• Goal: Quote the listing verbatim from its first line through the line containing "tap(187, 368)", including both of those lines.

+++ Input records +++

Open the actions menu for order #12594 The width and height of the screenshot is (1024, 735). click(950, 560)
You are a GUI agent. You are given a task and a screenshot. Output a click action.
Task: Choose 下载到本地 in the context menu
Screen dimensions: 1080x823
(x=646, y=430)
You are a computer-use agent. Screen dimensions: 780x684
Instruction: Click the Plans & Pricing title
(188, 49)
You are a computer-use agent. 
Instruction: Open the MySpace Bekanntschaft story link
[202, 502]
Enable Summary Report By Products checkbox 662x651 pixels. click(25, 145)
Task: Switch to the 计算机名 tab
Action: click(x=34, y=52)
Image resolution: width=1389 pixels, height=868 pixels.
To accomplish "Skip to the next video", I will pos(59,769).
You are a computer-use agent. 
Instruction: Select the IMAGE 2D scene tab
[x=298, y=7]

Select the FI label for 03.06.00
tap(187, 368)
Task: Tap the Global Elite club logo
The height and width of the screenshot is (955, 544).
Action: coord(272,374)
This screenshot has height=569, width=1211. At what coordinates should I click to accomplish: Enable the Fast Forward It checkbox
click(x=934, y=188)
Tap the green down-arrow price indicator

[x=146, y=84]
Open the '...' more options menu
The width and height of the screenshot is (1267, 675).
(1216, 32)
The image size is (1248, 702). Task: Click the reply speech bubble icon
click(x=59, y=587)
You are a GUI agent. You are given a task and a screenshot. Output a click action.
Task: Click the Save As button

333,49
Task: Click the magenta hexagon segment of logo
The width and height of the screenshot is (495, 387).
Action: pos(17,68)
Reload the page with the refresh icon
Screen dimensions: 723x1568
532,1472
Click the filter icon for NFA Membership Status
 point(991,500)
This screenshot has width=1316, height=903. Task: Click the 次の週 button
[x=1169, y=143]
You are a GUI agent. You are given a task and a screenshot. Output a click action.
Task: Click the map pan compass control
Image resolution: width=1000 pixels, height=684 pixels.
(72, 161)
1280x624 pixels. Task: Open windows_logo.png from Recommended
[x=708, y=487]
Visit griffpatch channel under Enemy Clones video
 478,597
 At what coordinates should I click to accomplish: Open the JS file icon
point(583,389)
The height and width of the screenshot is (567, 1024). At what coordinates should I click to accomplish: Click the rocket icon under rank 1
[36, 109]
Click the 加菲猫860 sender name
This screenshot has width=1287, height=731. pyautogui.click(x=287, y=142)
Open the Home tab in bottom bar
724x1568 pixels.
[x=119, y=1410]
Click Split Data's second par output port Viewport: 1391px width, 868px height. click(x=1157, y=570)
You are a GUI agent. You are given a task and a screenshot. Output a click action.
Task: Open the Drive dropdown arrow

+++

• Full solution:
Open the actions menu for order #12594 The width and height of the screenshot is (1024, 735). click(950, 560)
You are a GUI agent. You are given a task and a screenshot. Output a click action.
Task: Choose 下载到本地 in the context menu
Screen dimensions: 1080x823
(x=646, y=430)
You are a computer-use agent. Screen dimensions: 780x684
Instruction: Click the Plans & Pricing title
(188, 49)
You are a computer-use agent. 
Instruction: Open the MySpace Bekanntschaft story link
[202, 502]
Enable Summary Report By Products checkbox 662x651 pixels. click(25, 145)
Task: Switch to the 计算机名 tab
Action: click(x=34, y=52)
Image resolution: width=1389 pixels, height=868 pixels.
To accomplish "Skip to the next video", I will pos(59,769).
You are a computer-use agent. 
Instruction: Select the IMAGE 2D scene tab
[x=298, y=7]

Select the FI label for 03.06.00
tap(187, 368)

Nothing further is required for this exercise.